Ces années d'errances heureuses d'îles en continents se redessinent grâce aux mélanges de sa palette, la violence de la mer comme sa douceur. L'empreinte, la trace des sensations, genèse de l'émotion, la quête de l'équilibre, sont au cœur de sa démarche.
Elles se traduisent sur la toile par des électrocardiogrammes : les hauts et les bas,
les vibrations de l'âme comme celles d'une musique.

Photo illustrant l'article de presse paru sur Midi Libre en juin 2010
Son exposition, Traversées duelles, est une double recherche : un travail sur l'ombre,
qui déployée sur la toile crée la lumière, et un autre sur le dialogue de deux formes.
Elle travaille avec des techniques mixtes sur toile libre tendue sur châssis
une fois le travail terminé ou sur papier :
travail de matières minérales, pigment, acrylique, huile, encre, pastel à l'huile.

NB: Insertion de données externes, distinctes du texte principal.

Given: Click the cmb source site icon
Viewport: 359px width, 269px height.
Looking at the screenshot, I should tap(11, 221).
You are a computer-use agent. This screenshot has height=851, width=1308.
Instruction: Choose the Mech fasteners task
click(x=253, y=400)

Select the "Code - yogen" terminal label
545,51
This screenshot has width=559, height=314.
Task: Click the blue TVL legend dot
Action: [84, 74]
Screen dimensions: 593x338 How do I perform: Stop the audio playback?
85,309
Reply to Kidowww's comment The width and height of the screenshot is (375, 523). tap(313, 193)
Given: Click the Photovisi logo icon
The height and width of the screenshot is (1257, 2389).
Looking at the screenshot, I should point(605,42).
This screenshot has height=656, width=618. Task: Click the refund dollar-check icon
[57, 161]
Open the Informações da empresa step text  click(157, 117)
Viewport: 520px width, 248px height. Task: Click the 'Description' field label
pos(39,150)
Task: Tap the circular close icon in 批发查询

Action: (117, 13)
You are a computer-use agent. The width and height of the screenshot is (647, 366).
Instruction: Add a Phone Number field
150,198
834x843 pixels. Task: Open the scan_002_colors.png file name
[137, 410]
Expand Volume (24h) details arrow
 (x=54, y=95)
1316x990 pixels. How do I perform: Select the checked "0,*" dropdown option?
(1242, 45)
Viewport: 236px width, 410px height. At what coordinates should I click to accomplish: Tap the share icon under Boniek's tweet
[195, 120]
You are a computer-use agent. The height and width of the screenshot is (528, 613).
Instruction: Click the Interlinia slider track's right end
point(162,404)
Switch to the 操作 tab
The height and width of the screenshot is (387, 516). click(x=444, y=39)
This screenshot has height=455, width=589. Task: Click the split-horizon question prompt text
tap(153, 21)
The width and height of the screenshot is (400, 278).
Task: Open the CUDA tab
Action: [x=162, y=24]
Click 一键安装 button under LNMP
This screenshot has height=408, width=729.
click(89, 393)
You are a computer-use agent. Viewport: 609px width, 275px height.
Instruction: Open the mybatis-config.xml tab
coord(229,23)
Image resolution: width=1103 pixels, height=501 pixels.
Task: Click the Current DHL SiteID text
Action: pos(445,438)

Également sur Internet www.alexsandra-artiste-peintre.com
Du vendredi 9 au dimanche 18 juillet, de 11 heures à 13 heures et de 15 heures à 20 heures. Entrée libre. Vernissage vendredi 9 juillet à 18 heures.
 

BLEU INFANS
par Jean-Paul Gavard-Perret


Que faire avec le bleu ?
Car voici le bleu.
Mais ce bleu, que peut-il faire ?
Que peut-il donner ?
La peinture d’Alex’Sandra lui donne mieux qu'un nom de Prusse :
Son identité
Celle-ci engendre celle de la peinture
Grâce à lui quelque chose y cède.
D'où vient que ce bleu est venu ?
Des voyages ? Du ciel marin de Sète ?
Nul ne peut le dire.
Mais son apparition est un bien-être.
Pas de précision de temps.
L'image n'est pourtant ni mystérieuse, ni secrète : elle montre.
Elle montre qu'un bleu est venu, qu'il va.
Le voici dans sa lumière
Changeant, découvert.
Est-ce le début du jour ou de la nuit ?
La lumière n'a-t-elle pas sommeil ?
Le bleu est la mesure de l'image.
L'image est sa mesure. Est sa démesure.


Face à lui l'homme redevient enfant battant l'enfant homme,
Il trouve en lui l'espace pour mûrir,
Le bleu déplace son futur
Murant le murmure de ses valeurs changeantes par les techniques mixtes.
Il ne craint plus rien il avance
Il vit
Craquant de peur à la lumière.
Alex’Sandra parle à travers lui,
Elle l’outrepasse
Allant vers l’outrebleu.
En bas une rivière
En un ciel interdit
Il fait dériver de l'obscur à la lumière :
Il courbe l'articulé
Son averse a la force d’un tsunami positif:
Il dévaste l'antique désert
Il nous le fait quitter.
Il fait accepter l’inconnu(e) au fond de soi
Et tant pis pour le temps à gagner ou à perdre.
Il faut risquer son seul plan.
Empoigner ce qui reste de vie comme une poignée de bleu et le jeter plus haut.